**EXERCISE DETAILS:**
Reproduce the data below in full, renaming "GUI agent" to "screen assistant" at every occurrence and leaving everything else unchanged.

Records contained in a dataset
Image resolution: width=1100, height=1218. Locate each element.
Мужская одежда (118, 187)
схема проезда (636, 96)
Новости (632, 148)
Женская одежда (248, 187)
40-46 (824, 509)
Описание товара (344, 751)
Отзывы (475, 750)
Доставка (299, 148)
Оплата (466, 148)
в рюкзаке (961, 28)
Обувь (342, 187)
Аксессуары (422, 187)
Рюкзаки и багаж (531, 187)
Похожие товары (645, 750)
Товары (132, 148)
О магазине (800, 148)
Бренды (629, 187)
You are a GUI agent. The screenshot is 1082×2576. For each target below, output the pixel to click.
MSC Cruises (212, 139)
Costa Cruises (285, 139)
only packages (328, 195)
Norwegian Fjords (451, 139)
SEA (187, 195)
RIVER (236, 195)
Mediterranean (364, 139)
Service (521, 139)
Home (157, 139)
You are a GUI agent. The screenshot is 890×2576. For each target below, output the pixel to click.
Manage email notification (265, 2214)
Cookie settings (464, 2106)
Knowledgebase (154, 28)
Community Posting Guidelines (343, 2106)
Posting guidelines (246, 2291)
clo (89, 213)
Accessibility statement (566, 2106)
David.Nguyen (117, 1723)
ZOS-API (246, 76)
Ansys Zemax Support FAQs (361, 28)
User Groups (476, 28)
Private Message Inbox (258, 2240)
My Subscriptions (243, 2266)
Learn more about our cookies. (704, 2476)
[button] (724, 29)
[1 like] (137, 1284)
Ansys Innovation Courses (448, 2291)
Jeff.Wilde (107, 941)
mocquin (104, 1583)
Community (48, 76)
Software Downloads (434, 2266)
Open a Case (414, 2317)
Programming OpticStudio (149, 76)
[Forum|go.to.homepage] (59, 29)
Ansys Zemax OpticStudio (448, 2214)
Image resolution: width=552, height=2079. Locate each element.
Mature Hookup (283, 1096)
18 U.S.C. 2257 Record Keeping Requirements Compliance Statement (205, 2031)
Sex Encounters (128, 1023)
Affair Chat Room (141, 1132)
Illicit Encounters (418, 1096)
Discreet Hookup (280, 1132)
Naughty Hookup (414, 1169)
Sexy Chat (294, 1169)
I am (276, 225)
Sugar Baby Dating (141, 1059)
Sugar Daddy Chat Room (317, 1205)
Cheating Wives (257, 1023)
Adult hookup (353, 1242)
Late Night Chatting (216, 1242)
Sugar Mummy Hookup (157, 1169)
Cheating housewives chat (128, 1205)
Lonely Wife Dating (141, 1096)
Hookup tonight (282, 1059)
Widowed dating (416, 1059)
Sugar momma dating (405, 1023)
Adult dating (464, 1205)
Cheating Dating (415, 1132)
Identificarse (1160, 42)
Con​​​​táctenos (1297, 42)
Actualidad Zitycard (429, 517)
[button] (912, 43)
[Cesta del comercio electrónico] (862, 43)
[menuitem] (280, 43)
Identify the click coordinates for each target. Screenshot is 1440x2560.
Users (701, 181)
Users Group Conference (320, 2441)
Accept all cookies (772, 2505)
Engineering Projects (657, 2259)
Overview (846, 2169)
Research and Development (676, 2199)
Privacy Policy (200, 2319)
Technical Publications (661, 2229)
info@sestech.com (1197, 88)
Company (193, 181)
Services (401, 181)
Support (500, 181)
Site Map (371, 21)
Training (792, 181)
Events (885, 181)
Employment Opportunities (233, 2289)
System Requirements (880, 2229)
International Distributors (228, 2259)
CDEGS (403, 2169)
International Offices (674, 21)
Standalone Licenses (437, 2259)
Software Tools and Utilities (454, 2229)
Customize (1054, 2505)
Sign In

**EXERCISE SOLUTION:**
Image resolution: width=1100, height=1218. Locate each element.
Мужская одежда (118, 187)
схема проезда (636, 96)
Новости (632, 148)
Женская одежда (248, 187)
40-46 (824, 509)
Описание товара (344, 751)
Отзывы (475, 750)
Доставка (299, 148)
Оплата (466, 148)
в рюкзаке (961, 28)
Обувь (342, 187)
Аксессуары (422, 187)
Рюкзаки и багаж (531, 187)
Похожие товары (645, 750)
Товары (132, 148)
О магазине (800, 148)
Бренды (629, 187)
You are a screen assistant. The screenshot is 1082×2576. For each target below, output the pixel to click.
MSC Cruises (212, 139)
Costa Cruises (285, 139)
only packages (328, 195)
Norwegian Fjords (451, 139)
SEA (187, 195)
RIVER (236, 195)
Mediterranean (364, 139)
Service (521, 139)
Home (157, 139)
You are a screen assistant. The screenshot is 890×2576. For each target below, output the pixel to click.
Manage email notification (265, 2214)
Cookie settings (464, 2106)
Knowledgebase (154, 28)
Community Posting Guidelines (343, 2106)
Posting guidelines (246, 2291)
clo (89, 213)
Accessibility statement (566, 2106)
David.Nguyen (117, 1723)
ZOS-API (246, 76)
Ansys Zemax Support FAQs (361, 28)
User Groups (476, 28)
Private Message Inbox (258, 2240)
My Subscriptions (243, 2266)
Learn more about our cookies. (704, 2476)
[button] (724, 29)
[1 like] (137, 1284)
Ansys Innovation Courses (448, 2291)
Jeff.Wilde (107, 941)
mocquin (104, 1583)
Community (48, 76)
Software Downloads (434, 2266)
Open a Case (414, 2317)
Programming OpticStudio (149, 76)
[Forum|go.to.homepage] (59, 29)
Ansys Zemax OpticStudio (448, 2214)
Image resolution: width=552, height=2079. Locate each element.
Mature Hookup (283, 1096)
18 U.S.C. 2257 Record Keeping Requirements Compliance Statement (205, 2031)
Sex Encounters (128, 1023)
Affair Chat Room (141, 1132)
Illicit Encounters (418, 1096)
Discreet Hookup (280, 1132)
Naughty Hookup (414, 1169)
Sexy Chat (294, 1169)
I am (276, 225)
Sugar Baby Dating (141, 1059)
Sugar Daddy Chat Room (317, 1205)
Cheating Wives (257, 1023)
Adult hookup (353, 1242)
Late Night Chatting (216, 1242)
Sugar Mummy Hookup (157, 1169)
Cheating housewives chat (128, 1205)
Lonely Wife Dating (141, 1096)
Hookup tonight (282, 1059)
Widowed dating (416, 1059)
Sugar momma dating (405, 1023)
Adult dating (464, 1205)
Cheating Dating (415, 1132)
Identificarse (1160, 42)
Con​​​​táctenos (1297, 42)
Actualidad Zitycard (429, 517)
[button] (912, 43)
[Cesta del comercio electrónico] (862, 43)
[menuitem] (280, 43)
Identify the click coordinates for each target. Screenshot is 1440x2560.
Users (701, 181)
Users Group Conference (320, 2441)
Accept all cookies (772, 2505)
Engineering Projects (657, 2259)
Overview (846, 2169)
Research and Development (676, 2199)
Privacy Policy (200, 2319)
Technical Publications (661, 2229)
info@sestech.com (1197, 88)
Company (193, 181)
Services (401, 181)
Support (500, 181)
Site Map (371, 21)
Training (792, 181)
Events (885, 181)
Employment Opportunities (233, 2289)
System Requirements (880, 2229)
International Distributors (228, 2259)
CDEGS (403, 2169)
International Offices (674, 21)
Standalone Licenses (437, 2259)
Software Tools and Utilities (454, 2229)
Customize (1054, 2505)
Sign In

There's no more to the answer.